A Recuperação judicial, Lei nº 11.101/05, realmente atende às empresas que estão em recuperação ou encerrando suas atividades?

É necessário fazermos uma reflexão não apenas das mudanças que já se faziam necessárias ao longo de sua aplicação desde 2005, mas, em especial, sua aplicabilidade dentro do cenário atual e posterior à COVID-19.

No nosso post de hoje vamos abordar a necessidade de mudanças na Recuperação judicial diante da nossa nova realidade a fim de que a lei seja eficaz ao cumprir o seu papel.

Cenário empresarial durante a Pandemia 

A Pandemia trouxe uma desaceleração da economia desenfreada e hoje, mais de ano após o início de tudo isso, precisamos pensar em como minimizar os estragos, os prejuízos, visto que eles foram inevitáveis.

Segundo o  IBGE (Instituto Brasileiro de Geografia e Estatística) mais de 522 mil empresas fecharam as portas devido ao momento de pandemia

Além das empresas que saíram do mercado, precisamos considerar aquelas que estão de pé, porém com queda nas vendas, demissão de pessoal, dentre outras medidas para contenção de despesas.

Outro ponto de destaque nesse cenário é o índice de inadimplência das atividades empresariais no Brasil, agravando a crise econômica. 

Qual é o resultado disso?

Recuperação ou falência de muitas empresas. Diante do inevitável nível de inadimplência, cresceram os número de pedidos de recuperação judicial.

Recuperação Judicial e Falência no cenário da Pandemia do COVID-19

Para ingressar com o processo de recuperação e falência é necessário que o devedor seja empresário ou sociedade empresária, ou seja, muitos setores são impedidos de entrar com este tipo de demanda judicial, como, por exemplo, as instituições de ensino superior sem fins lucrativos, alguns hospitais e etc.

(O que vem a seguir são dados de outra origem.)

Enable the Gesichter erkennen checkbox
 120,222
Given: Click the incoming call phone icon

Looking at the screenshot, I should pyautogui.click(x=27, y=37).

Prevendo que muitas empresas seriam atingidas pelas consequências econômicas da pandemia da Covid-19, a CNJ (Conselho Nacional de Justiça) aprovou o Ato Normativo nº 0005479-03.2020.2.00.0000,  criando o Cejusc Empresarial. 

A intenção é facilitar a conciliação e mediação entre empresários, fornecedores e trabalhadores buscando resolver de forma mais simples e rápida algumas dívidas, evitando que estas se perpetuem ao longo dos anos se tornando processos longos e sem eficácia.

Então, por tudo que já mencionamos, se vê que a Lei de Recuperação e Falência necessita ser reavaliada diante do novo cenário causado pela pandemia do COVID-19.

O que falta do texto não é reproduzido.